India loves cheese, but the mass-produced cubes and slices that go into kiddie lunch boxes and are grated over street food are hardly quality products. That’s now changing slowly but surely, thanks to a new generation of artisanal cheesemakers who are pushing boundaries, helping Indians rediscover the country’s traditional dairy practices and appreciate homegrown products — and winning prestigious international awards while they’re at it.
Last November, Eleftheria, a Mumbai-based fromagerie, won big at the World Cheese Awards in Norway when its Brunost, a Norwegian-style whey cheese, was ranked among the top five cheeses in the world, earning a Super Gold for its toffee hue and velvety finish.

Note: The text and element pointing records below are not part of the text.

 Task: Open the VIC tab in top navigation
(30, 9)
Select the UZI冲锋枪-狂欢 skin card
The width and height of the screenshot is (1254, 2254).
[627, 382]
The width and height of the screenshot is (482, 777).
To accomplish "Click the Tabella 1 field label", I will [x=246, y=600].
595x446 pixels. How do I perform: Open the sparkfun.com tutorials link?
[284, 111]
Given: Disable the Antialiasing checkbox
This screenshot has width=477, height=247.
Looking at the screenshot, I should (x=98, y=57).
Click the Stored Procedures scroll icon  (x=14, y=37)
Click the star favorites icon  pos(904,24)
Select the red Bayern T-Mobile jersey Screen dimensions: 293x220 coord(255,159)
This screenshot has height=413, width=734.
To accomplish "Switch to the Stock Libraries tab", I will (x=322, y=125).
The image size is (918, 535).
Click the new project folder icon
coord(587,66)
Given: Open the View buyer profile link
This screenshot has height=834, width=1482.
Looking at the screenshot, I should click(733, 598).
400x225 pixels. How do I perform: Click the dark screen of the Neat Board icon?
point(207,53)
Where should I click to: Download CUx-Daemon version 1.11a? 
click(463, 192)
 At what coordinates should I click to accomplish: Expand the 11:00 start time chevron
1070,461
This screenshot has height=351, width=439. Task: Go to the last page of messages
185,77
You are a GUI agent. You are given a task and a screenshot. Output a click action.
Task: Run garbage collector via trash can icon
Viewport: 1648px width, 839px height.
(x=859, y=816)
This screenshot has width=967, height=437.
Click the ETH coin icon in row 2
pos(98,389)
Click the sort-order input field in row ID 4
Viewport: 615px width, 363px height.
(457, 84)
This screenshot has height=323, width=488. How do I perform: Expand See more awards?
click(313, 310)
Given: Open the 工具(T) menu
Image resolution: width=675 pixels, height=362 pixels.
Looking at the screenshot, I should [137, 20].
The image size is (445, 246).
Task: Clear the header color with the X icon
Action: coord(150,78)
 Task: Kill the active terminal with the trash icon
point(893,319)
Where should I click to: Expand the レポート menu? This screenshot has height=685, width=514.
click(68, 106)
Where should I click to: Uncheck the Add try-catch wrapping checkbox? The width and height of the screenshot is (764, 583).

“I wanted the Brunost to be perceived as good, and not just as good enough for a cheese coming out of India,” says Mausam Narang, Eleftheria’s founder. Eleftheria’s Konark, a rustic, French-style Tomme, also took home a gold at the competition. Since she founded Eleftheria in 2015, Narang has attempted to demystify cheese for Indian diners by including familiar references in her lexicon: her Konark cheese wheel, for example, gets its name from the chariot wheel carved into the Konark temple in the Indian state of Odisha. “The idea is to make cheese as accessible as possible, and take it far away from the intimidating nature that most craft products have,” Narang says.
Since the World Cheese Awards, Narang has seen an uptick in business among different audiences: young parents looking for a quality product for their kids, wedding planners who want something unique to send along with their invites, and hotels and restaurants who are now serving the cheese at their breakfast buffets. “The biggest shift I’ve seen in the recent past is that among urban consumers, artisanal cheese has become a part of their daily lives instead of being relegated to occasion-based eating,” Narang says. “So instead of cheese platters at parties, people are using our cheese in chile cheese toasties, shaving it over pasta, and even using it in Indian dishes. That’s a real sign that we’ve been able to penetrate the market well.”
While the concept of artisanal cheese in India is relatively new, cheesemaking itself has deep roots here. The country’s relationship with dairy is one that goes back centuries, churned with layers of cultural and religious mythologies, colonization, and foreign trade.
Many believe cheesemaking was originally brought to India in the 16th century by the Portuguese. But in 2020, an independent study published in the science journal Nature traced South Asia’s earliest evidence of cheesemaking to the mid- or late third millennium BCE, based on archaeological finds from the Kotada Bhadli settlement, located in Gujarat’s modern-day Kutch district. The study posits that it was natural for nomadic dairy tribes to ferment and preserve dairy products, which in turn gave rise to local cheese varietals.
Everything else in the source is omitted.